EXERCISE SET:
1 - In the extract, what did the idea propose using glucose to measure?
2 - Return the extract's text from "Academic medicine can" to "group of residents.", word for word.

EXTRACT:
====

Academic medicine can be very satisfying. I am pleased when I see one of
my residents takes excellent care of a seriously injured patient. I am pleased
when a junior member of the faculty publishes a really good paper. I am
pleased when the program attracts an especially good group of residents.
Sources of satisfaction can be multiple when one is a teacher, but Ishihara
has presented me with one of the best.
He has taken an idea, which arose from a related research project in 1979,
and devoted his career to exploring every ramification and answering almost
every question related to it. The related research had to do with the mechanism
of hyperglycemia in various states of general and regional anesthesia.
The idea that triggered his imagination was to use glucose as a marker for
the measurement of central extracellular fluid (ECF) volume. His exhaustive
work forms the material for this book.

====

DATA EXCERPTS:
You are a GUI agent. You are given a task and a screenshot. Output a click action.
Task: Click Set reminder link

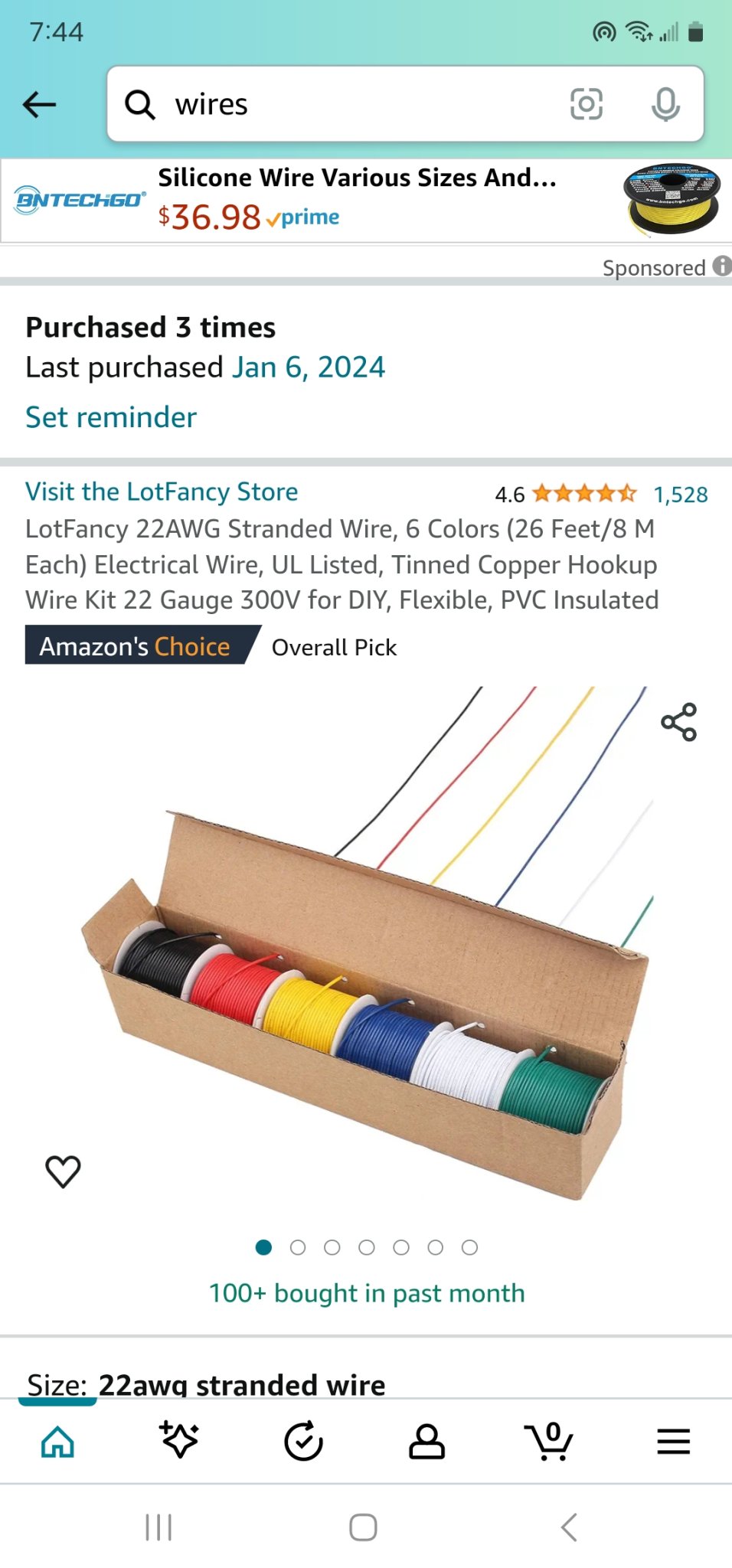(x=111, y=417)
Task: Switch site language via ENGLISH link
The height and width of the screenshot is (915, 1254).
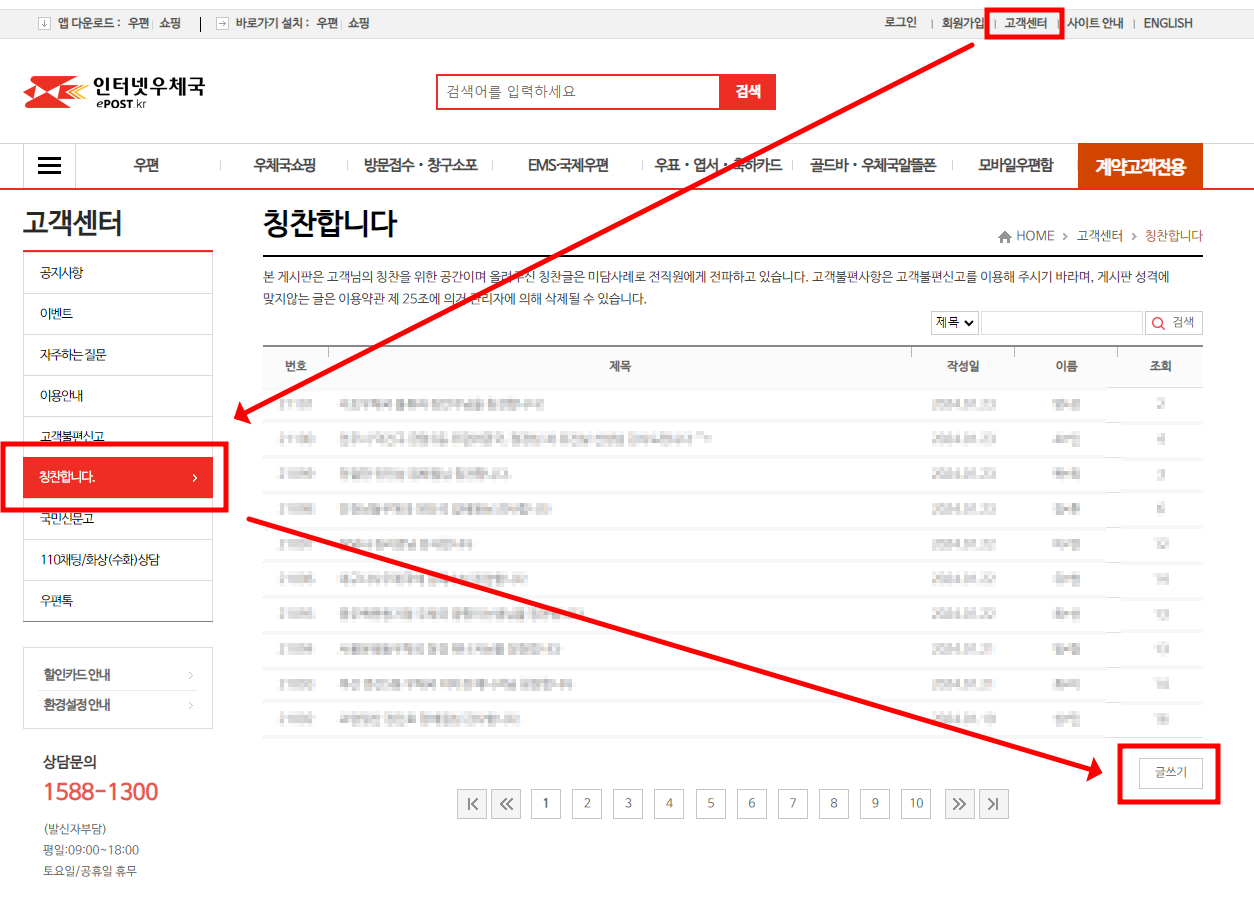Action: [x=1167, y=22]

====

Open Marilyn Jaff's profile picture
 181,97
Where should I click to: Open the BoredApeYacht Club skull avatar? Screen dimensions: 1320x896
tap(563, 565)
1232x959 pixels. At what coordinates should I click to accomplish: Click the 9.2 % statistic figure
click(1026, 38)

====

YOUR WRITTEN ANSWERS:
1 - Central extracellular fluid (ECF) volume.

2 -
Academic medicine can be very satisfying. I am pleased when I see one of
my residents takes excellent care of a seriously injured patient. I am pleased
when a junior member of the faculty publishes a really good paper. I am
pleased when the program attracts an especially good group of residents.